>> start
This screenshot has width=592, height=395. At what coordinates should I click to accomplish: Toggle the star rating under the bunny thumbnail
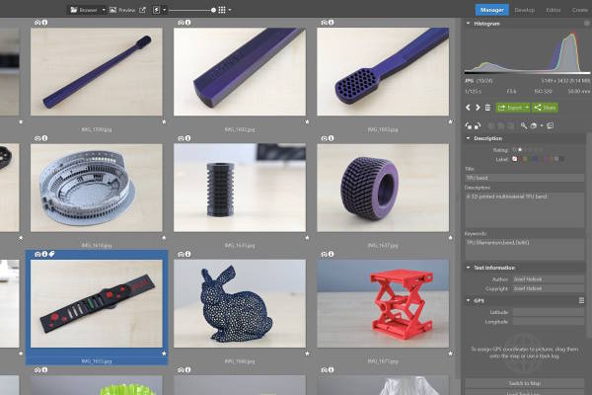307,354
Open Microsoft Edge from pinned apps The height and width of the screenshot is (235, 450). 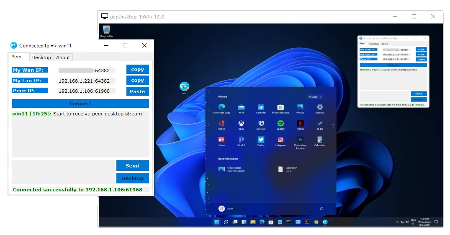pyautogui.click(x=221, y=107)
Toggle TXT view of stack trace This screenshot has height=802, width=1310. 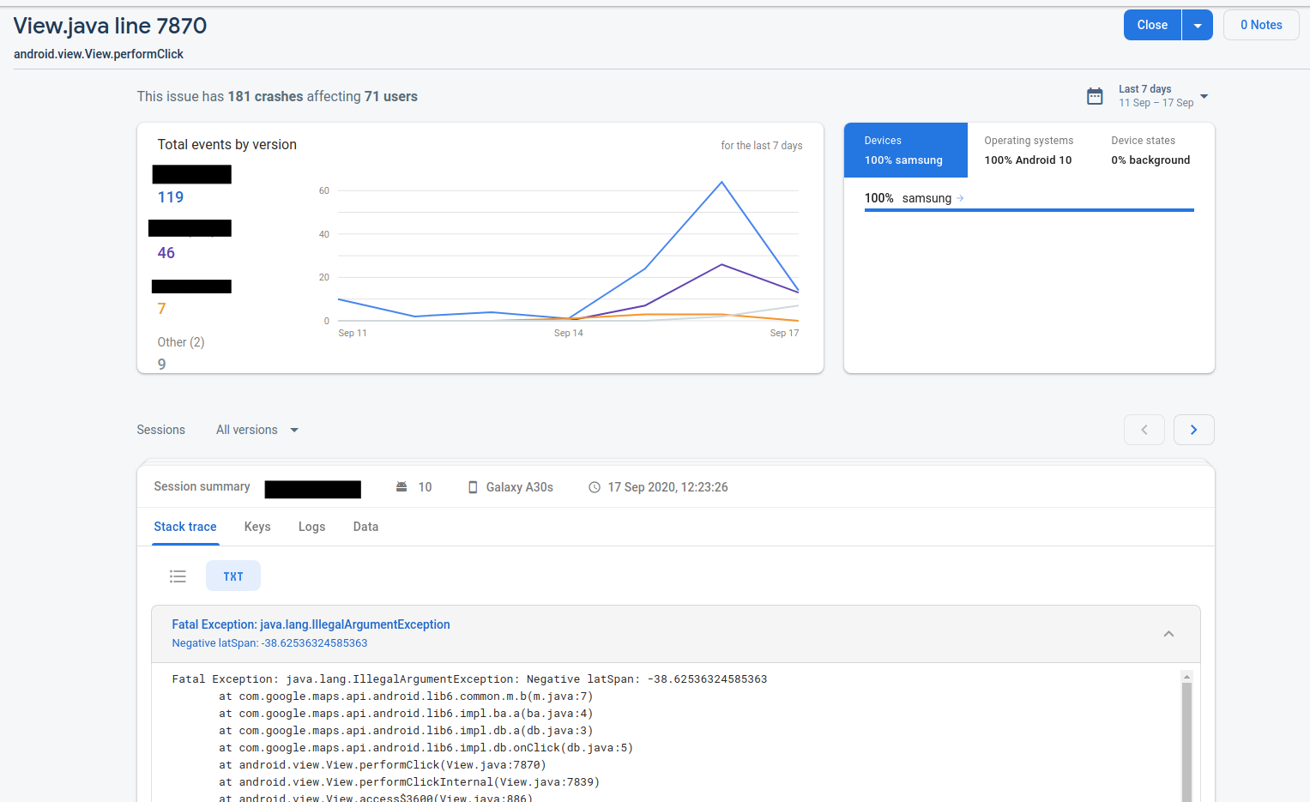(233, 576)
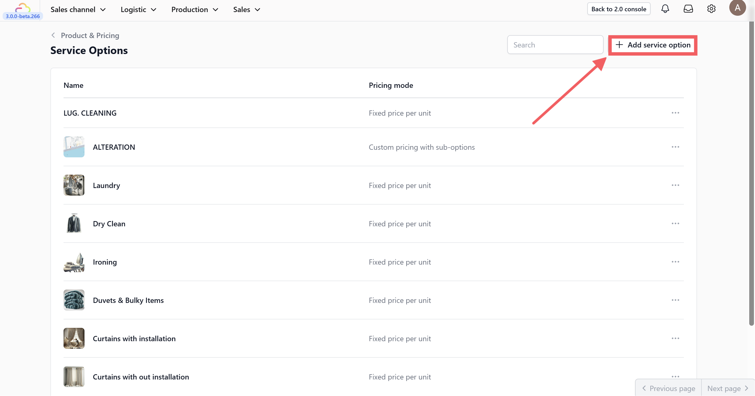Viewport: 755px width, 396px height.
Task: Open the settings gear icon
Action: (x=711, y=9)
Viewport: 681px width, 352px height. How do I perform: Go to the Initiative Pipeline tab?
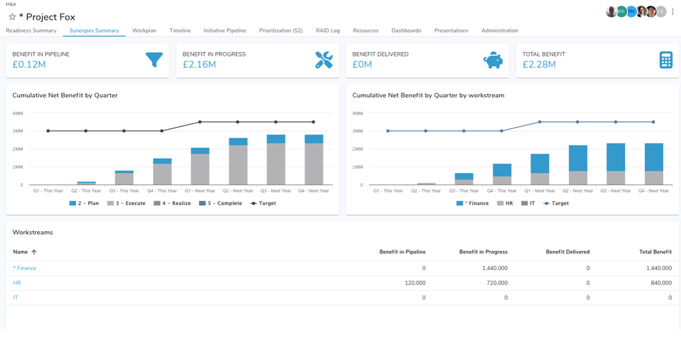click(225, 30)
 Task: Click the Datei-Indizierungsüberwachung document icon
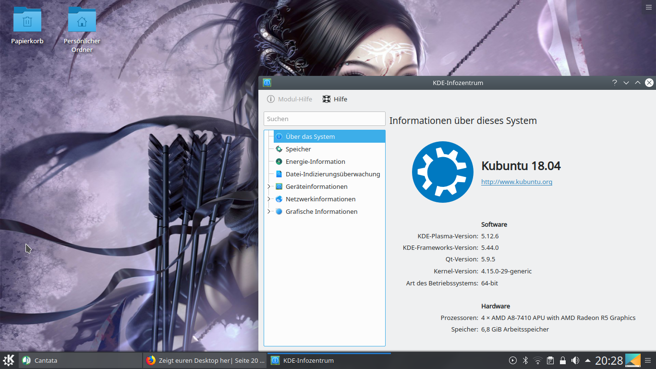coord(279,174)
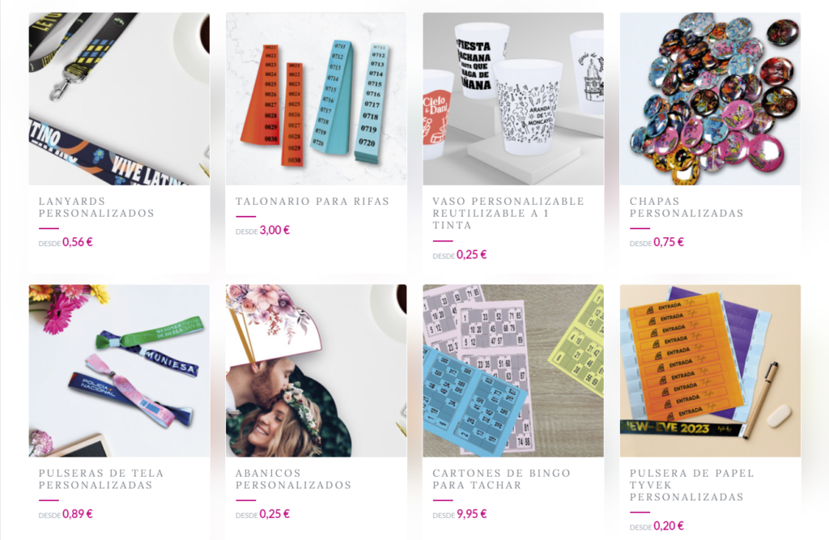
Task: View the reusable printed cups product image
Action: [513, 99]
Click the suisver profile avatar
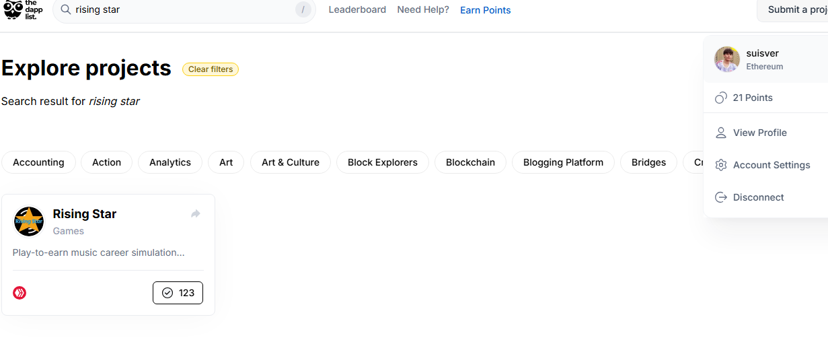 [x=727, y=59]
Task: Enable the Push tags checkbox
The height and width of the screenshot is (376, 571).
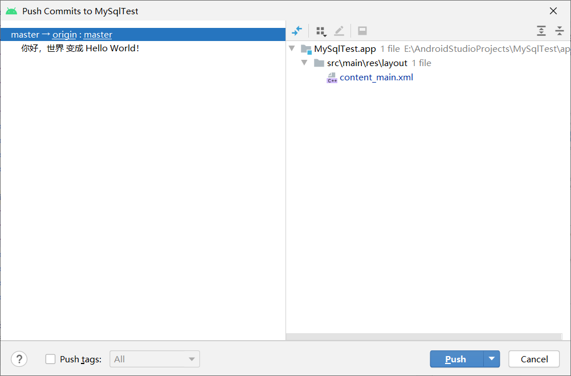Action: point(50,359)
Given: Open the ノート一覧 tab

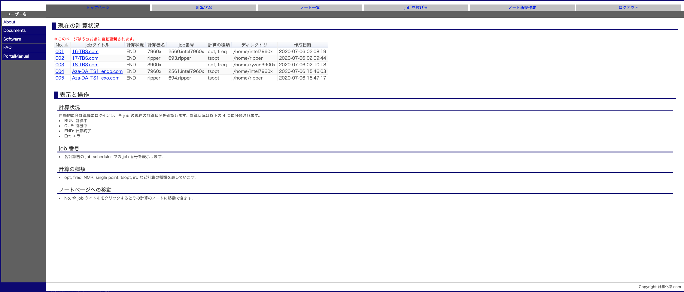Looking at the screenshot, I should (310, 8).
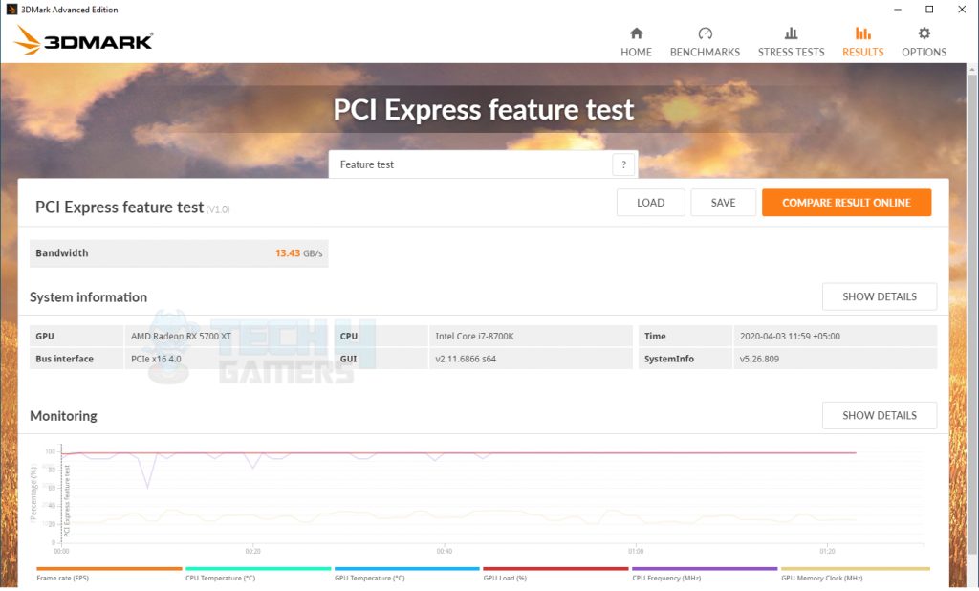This screenshot has width=979, height=591.
Task: Expand the Monitoring details
Action: tap(879, 415)
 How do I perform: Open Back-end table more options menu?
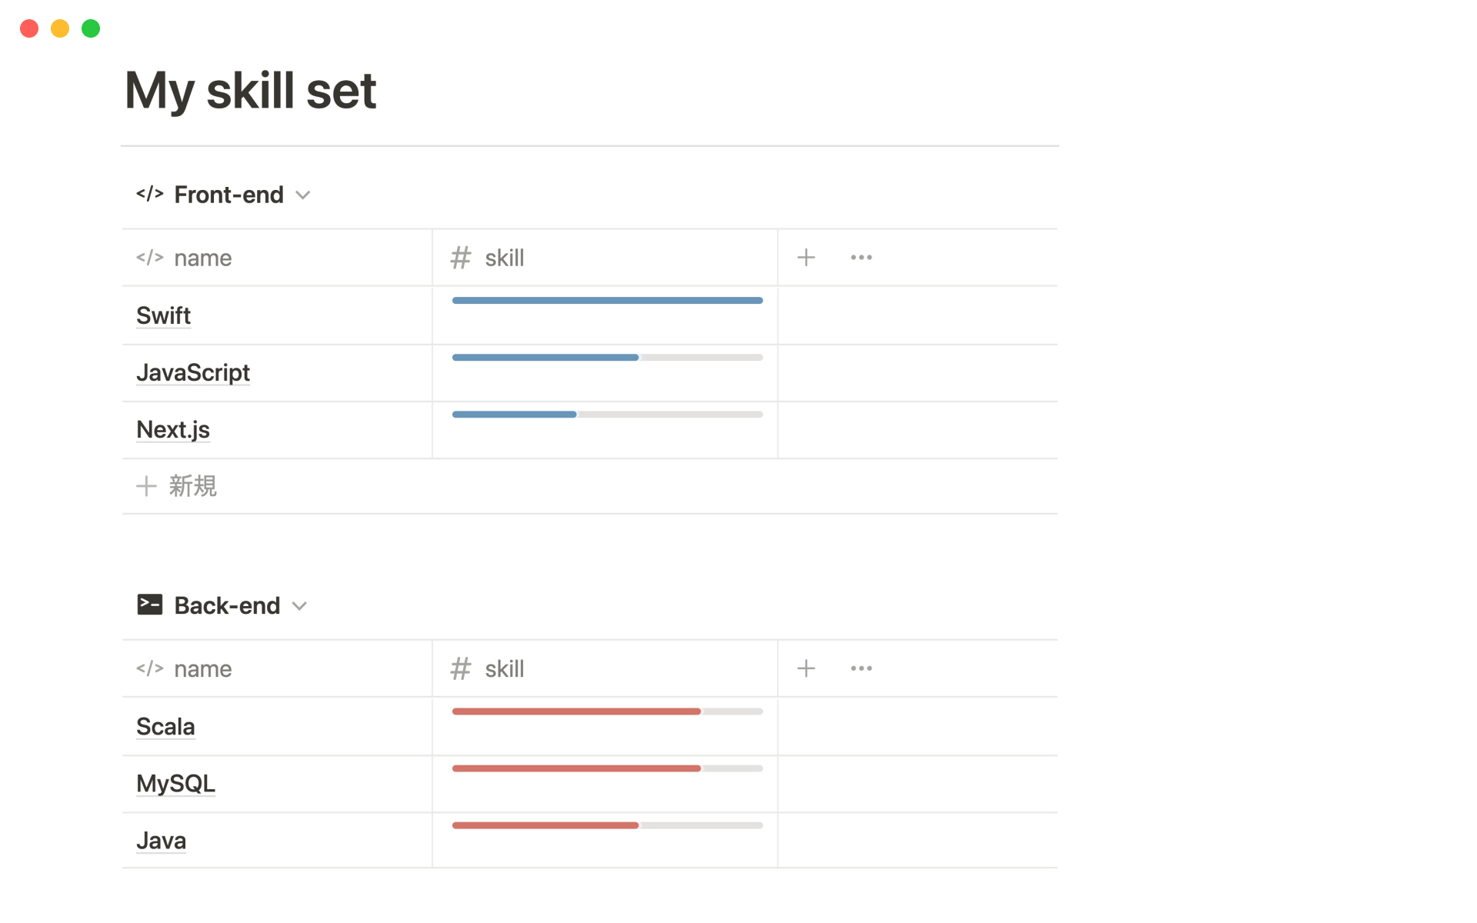pos(861,668)
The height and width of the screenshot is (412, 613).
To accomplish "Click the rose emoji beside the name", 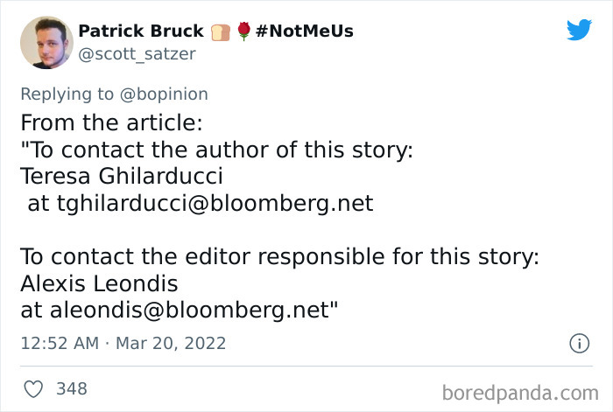I will (244, 31).
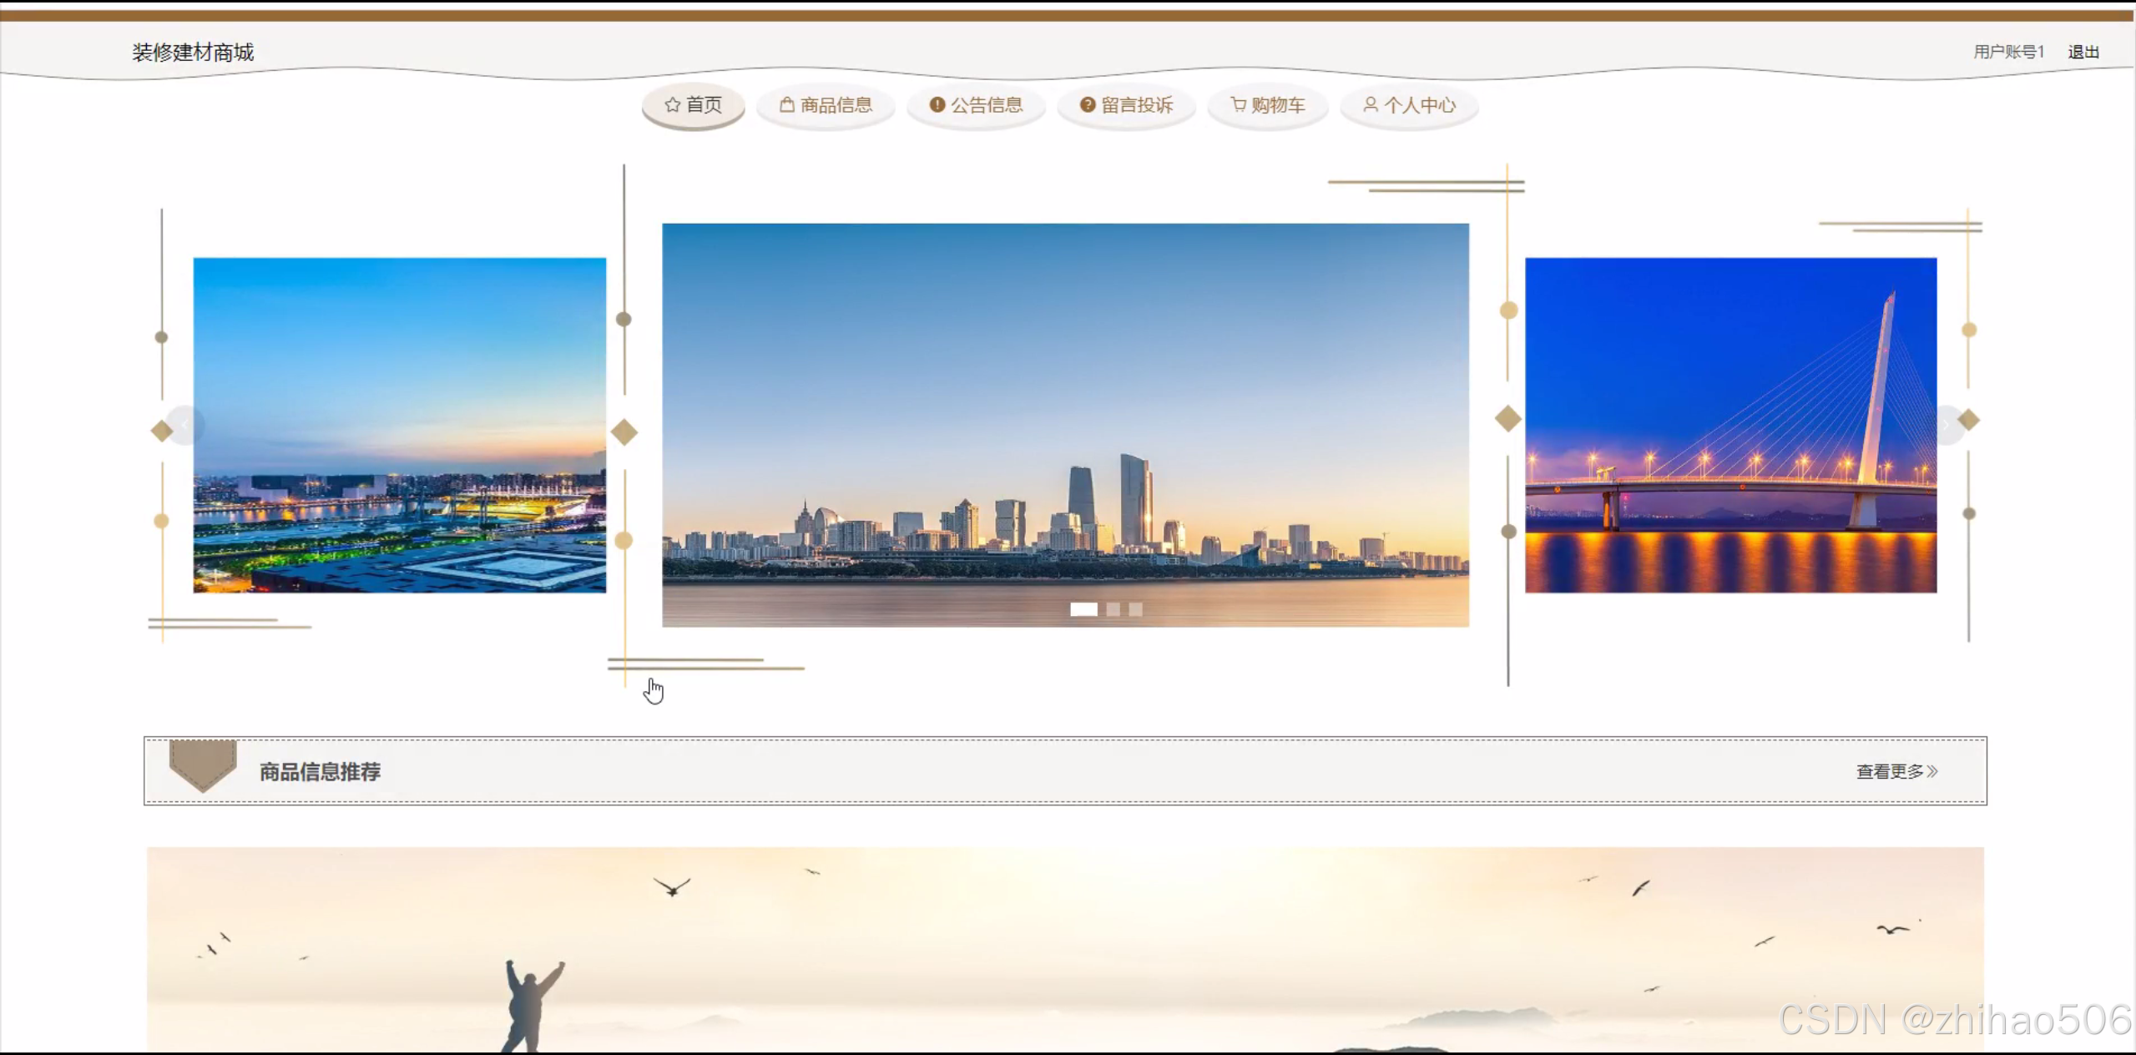
Task: Click the question mark icon for 留言投诉
Action: (1087, 105)
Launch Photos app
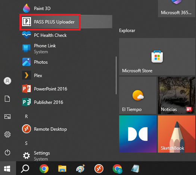 click(66, 62)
>> end
• What is expected: Repeat the rows between the line holding "Given: Open the ノート一覧 tab" and the line holding "pos(861,668)", inclusive, switching "Back-end" to "Front-end" and keeping everything else the same. Omit the pictures.

• Output of the exercise:
Given: Open the ノート一覧 tab

Looking at the screenshot, I should (310, 8).
This screenshot has width=979, height=591.
Task: Expand the Monitoring details
Action: tap(879, 415)
 How do I perform: Open Front-end table more options menu?
pos(861,668)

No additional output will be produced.